National Science Foundation Award Number: IIS-0844226
Cluster Exploratory (CluE) project

Summary of annual report, November 2009 (9 months)

Research and Education Activities:

The goal of our work in CLUE is to use large corpora to find synonyms of words and phrases that are useful to improve retrieval effectiveness. These techniques are statistical and so often find related words that a person might not classify as a synonym, so we call them quasi-synonyms. We have been exploring a range of methods for (1) extracting quasi-synonyms, (2) evaluating the quality of extracted quasi-synonyms, (3) incorporating quasi-synonyms into query processing, and (4) evaluating the impact of that query processing on document retrieval.

So far we have used word context to identify quasi-synonyms. That is, if two words are used in the same context frequently, they are likely to be quasi-synonyms. We have identified related words from document text, from query logs, and from anchor text. We have used unigram contexts and n-gram contexts. We have evaluated quasi-synonyms we found by inspection, by having human annotators look at some instances, and by comparing to synonyms from existing thesauruses. We have evaluated the effectiveness of query reformulation on public TREC collections.
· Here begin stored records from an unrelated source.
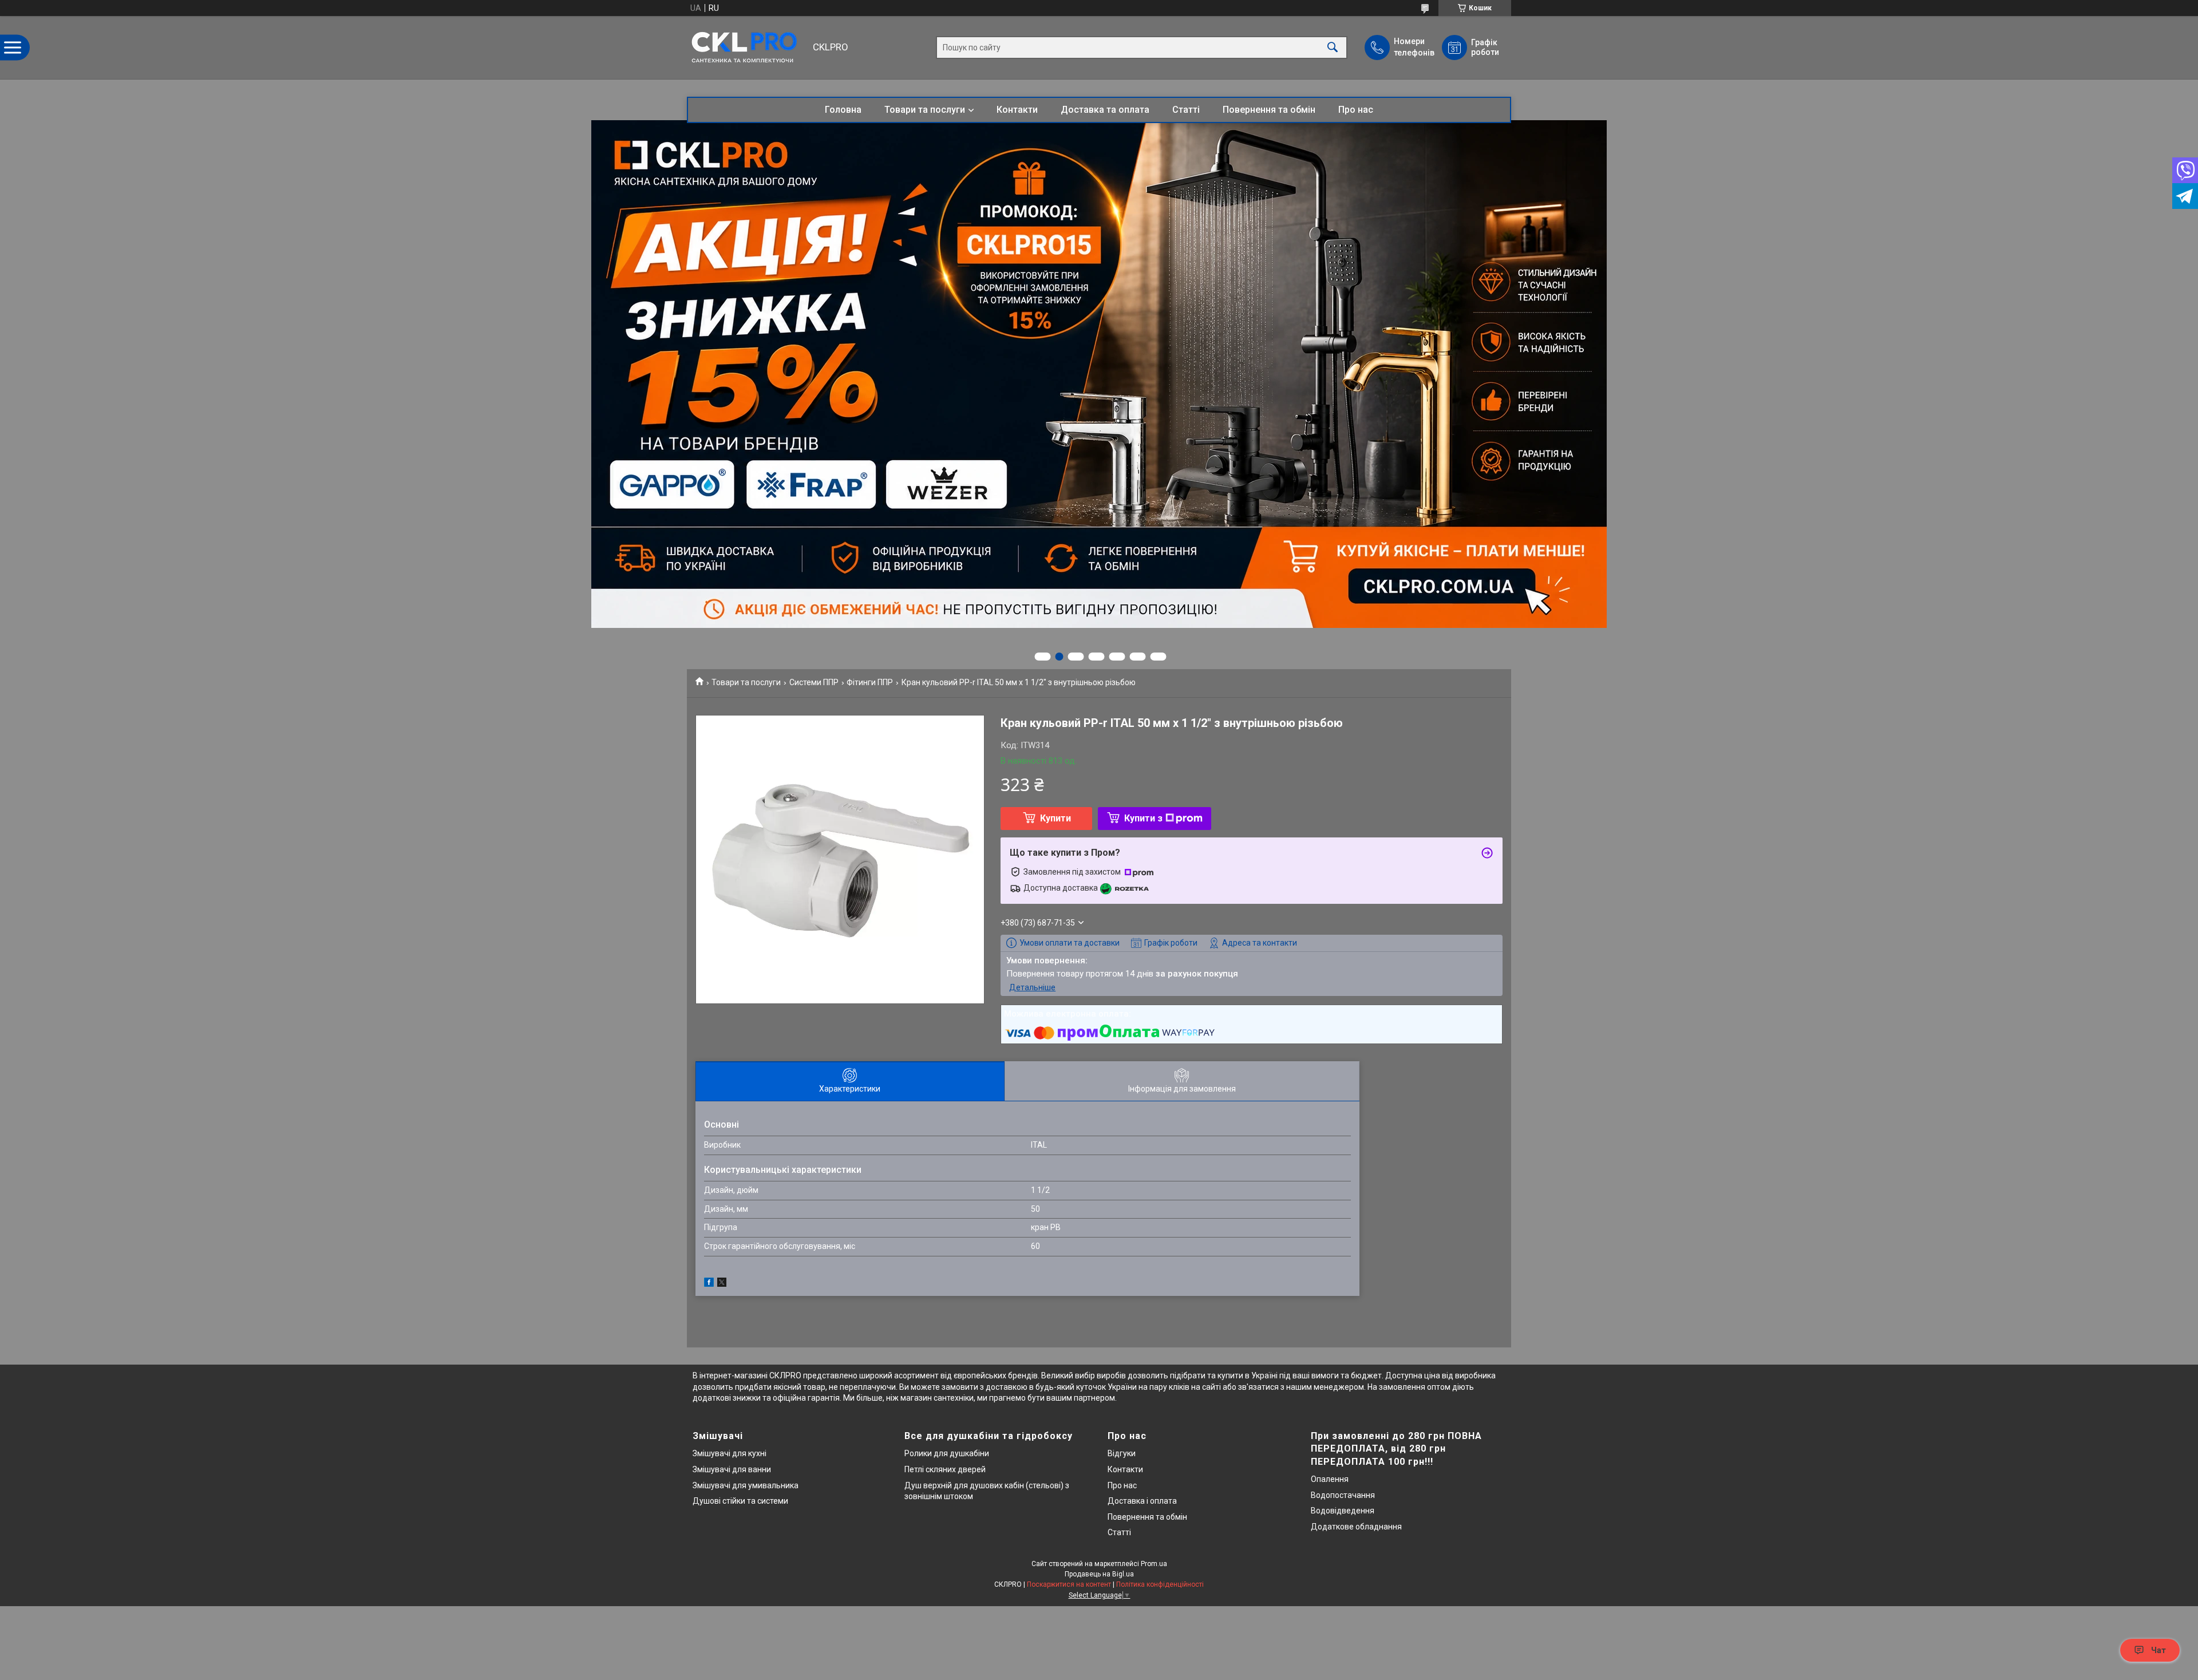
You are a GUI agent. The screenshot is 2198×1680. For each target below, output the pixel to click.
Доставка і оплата (1142, 1500)
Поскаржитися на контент (1069, 1584)
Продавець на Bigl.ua (1099, 1574)
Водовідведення (1342, 1510)
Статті (1186, 109)
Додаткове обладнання (1356, 1526)
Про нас (1355, 109)
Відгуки (1122, 1453)
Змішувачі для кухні (729, 1453)
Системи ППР (814, 682)
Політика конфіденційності (1160, 1584)
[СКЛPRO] (747, 47)
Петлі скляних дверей (945, 1469)
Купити (1055, 818)
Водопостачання (1343, 1495)
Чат (2158, 1650)
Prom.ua (1154, 1564)
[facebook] (709, 1283)
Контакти (1017, 109)
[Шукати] (1332, 47)
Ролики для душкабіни (946, 1453)
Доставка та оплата (1105, 109)
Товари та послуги (924, 109)
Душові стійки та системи (740, 1500)
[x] (721, 1283)
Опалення (1330, 1479)
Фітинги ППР (870, 682)
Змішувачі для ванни (732, 1469)
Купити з (1143, 818)
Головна (843, 109)
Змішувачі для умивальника (745, 1485)
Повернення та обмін (1269, 109)
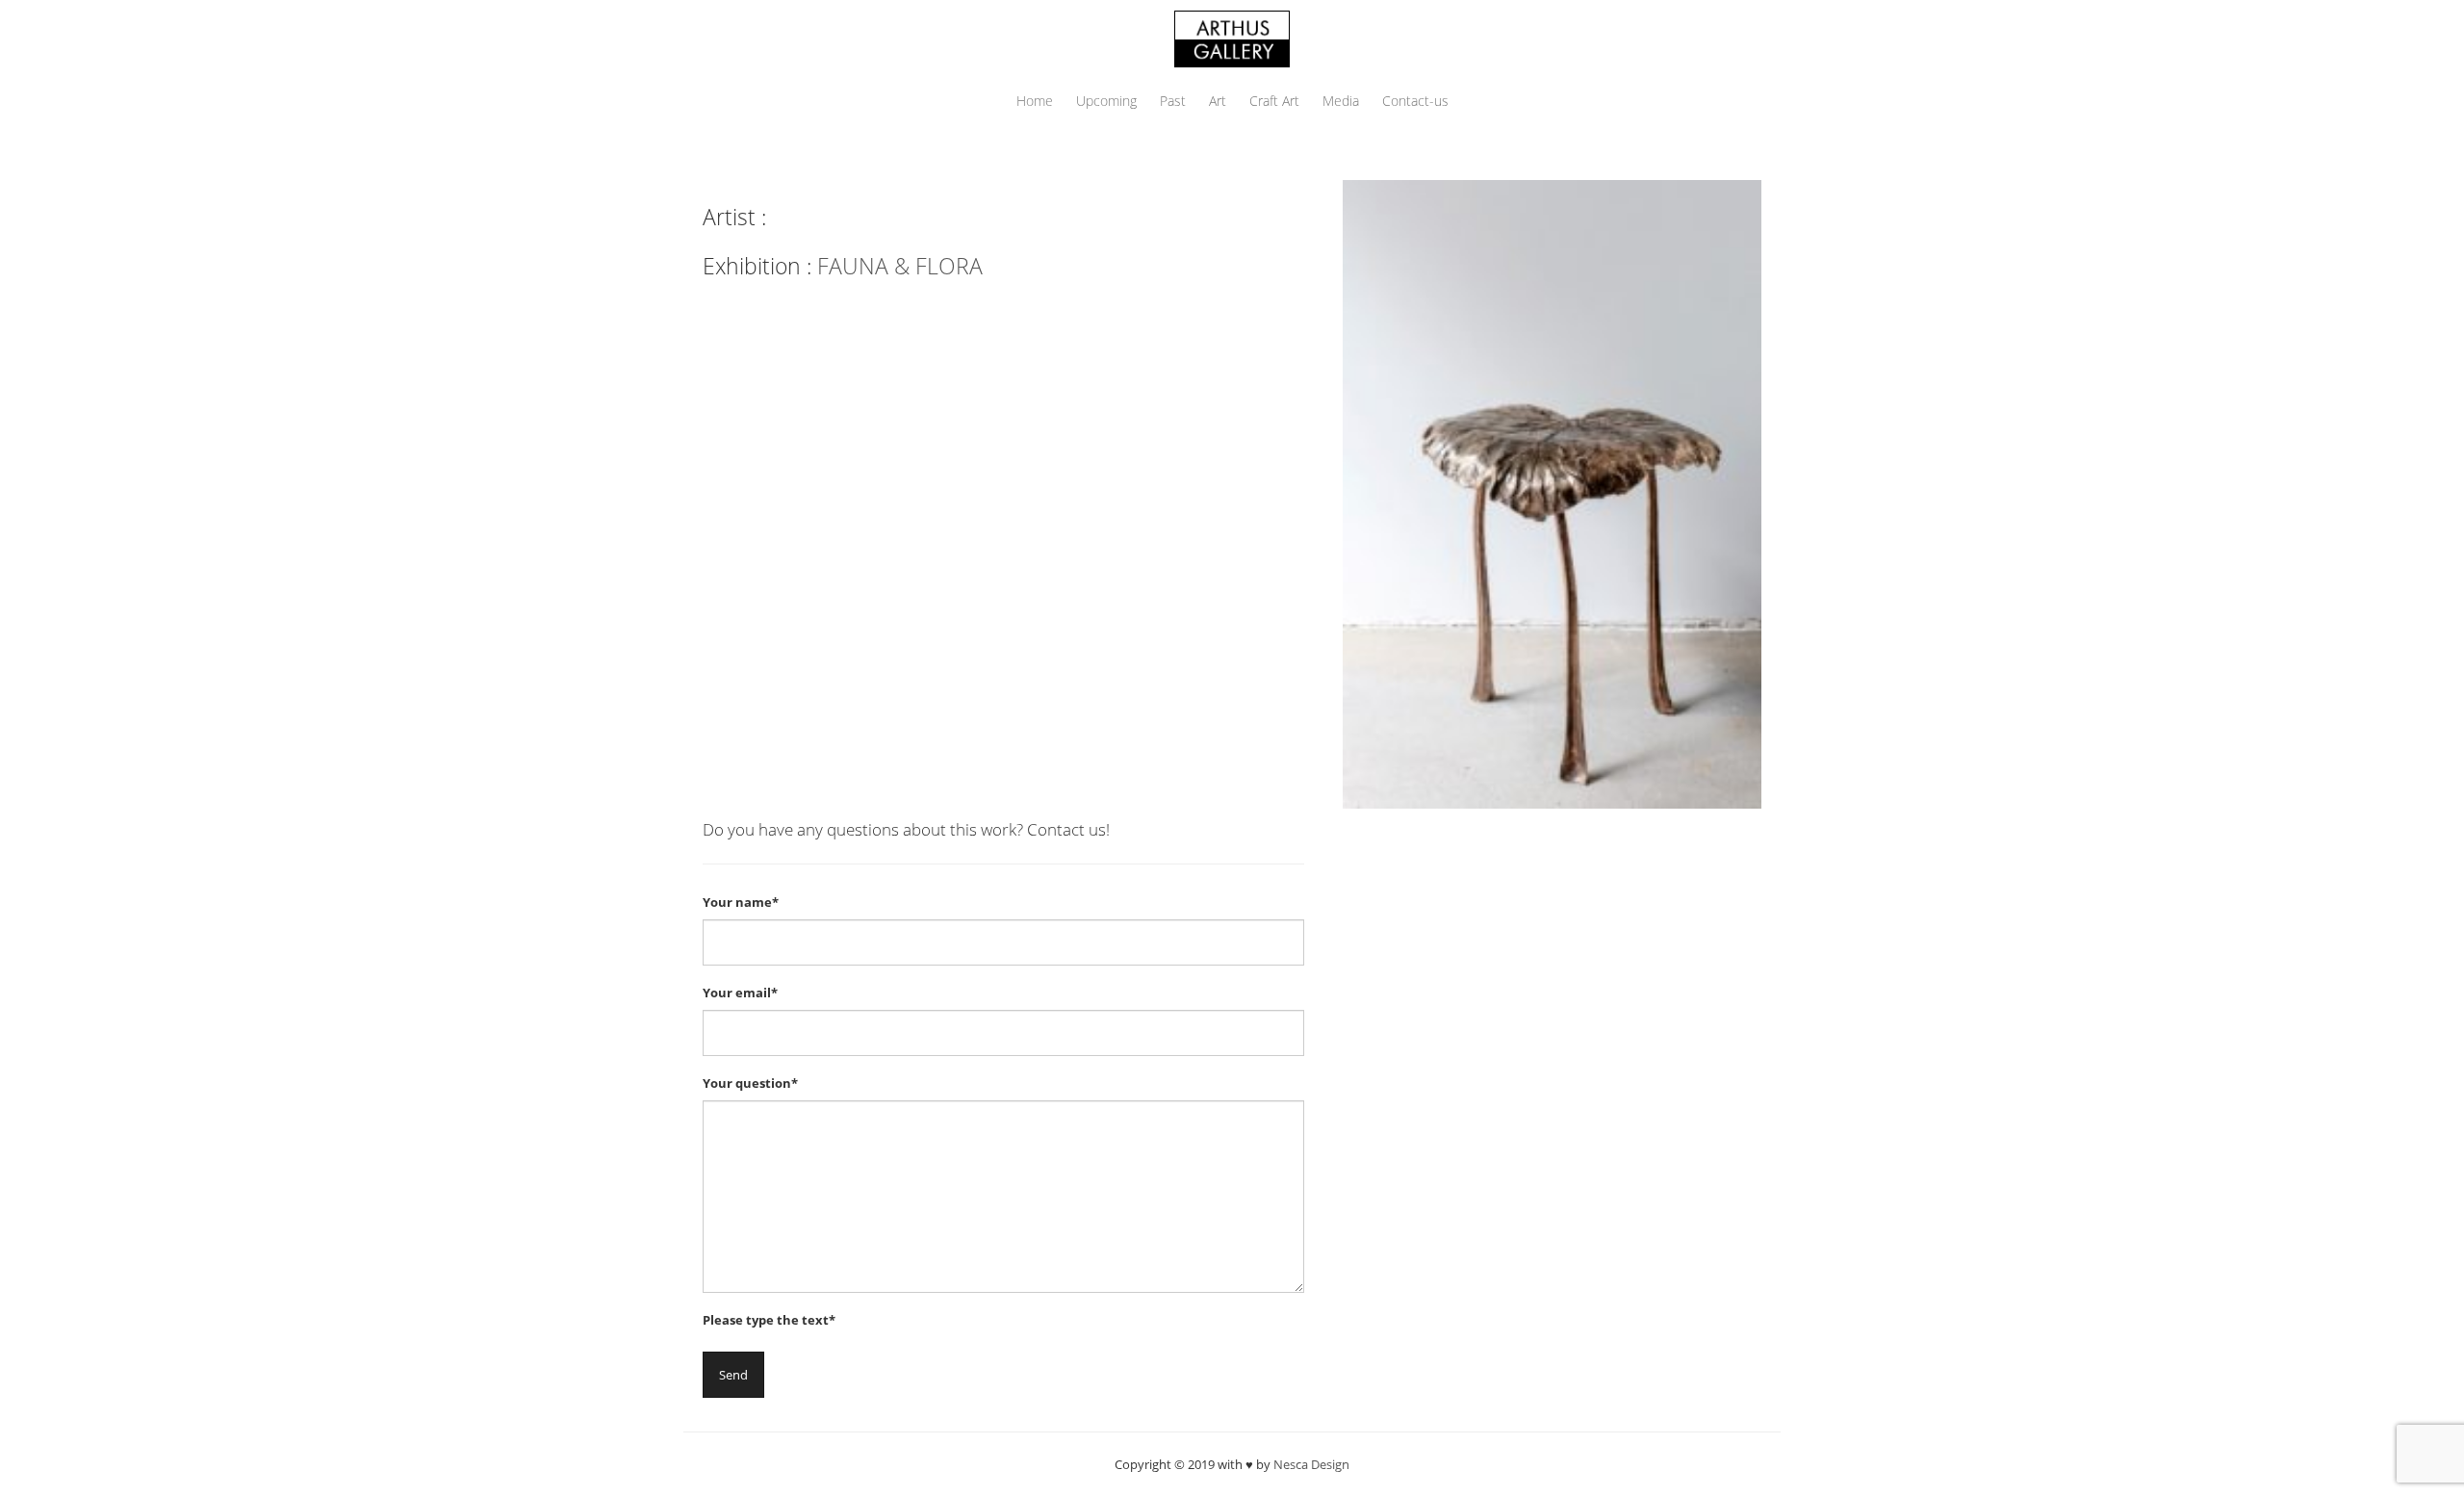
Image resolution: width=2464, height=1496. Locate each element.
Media (1340, 100)
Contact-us (1415, 100)
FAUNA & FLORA (900, 265)
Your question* (750, 1083)
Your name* (741, 902)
We have also been developing Map/Reduce skills in our graduate students, in not just our research group but in the Department at large. PI Allan, along with Prof. David Smith (senior personnel) and another colleague ran a seminar in Spring 2009 on using Map/Reduce for large data tasks. A total of eight students participated in the readings, class discussions, and a final project. The class also included a visiting researcher from China.

Findings:

We have shown (Dang and Croft, technical report 2009) that it is important to incorporate the number (and quality) of contexts that are shared, but also that there is value in noting contexts where they disagree.

We have shown (Dang and Croft, WSDM 2009) that anchor text can be an effective substitute for query log information when looking for synonyms.

When quasi-synonyms are incorporated into the retrieval process, our results show that it is better to use those new words to expand the query rather than to just substitute 'better' words into the query (Dang and Croft, WSDM 2009).

This work is supported by the National Science Foundation (Award Number IIS-0844226).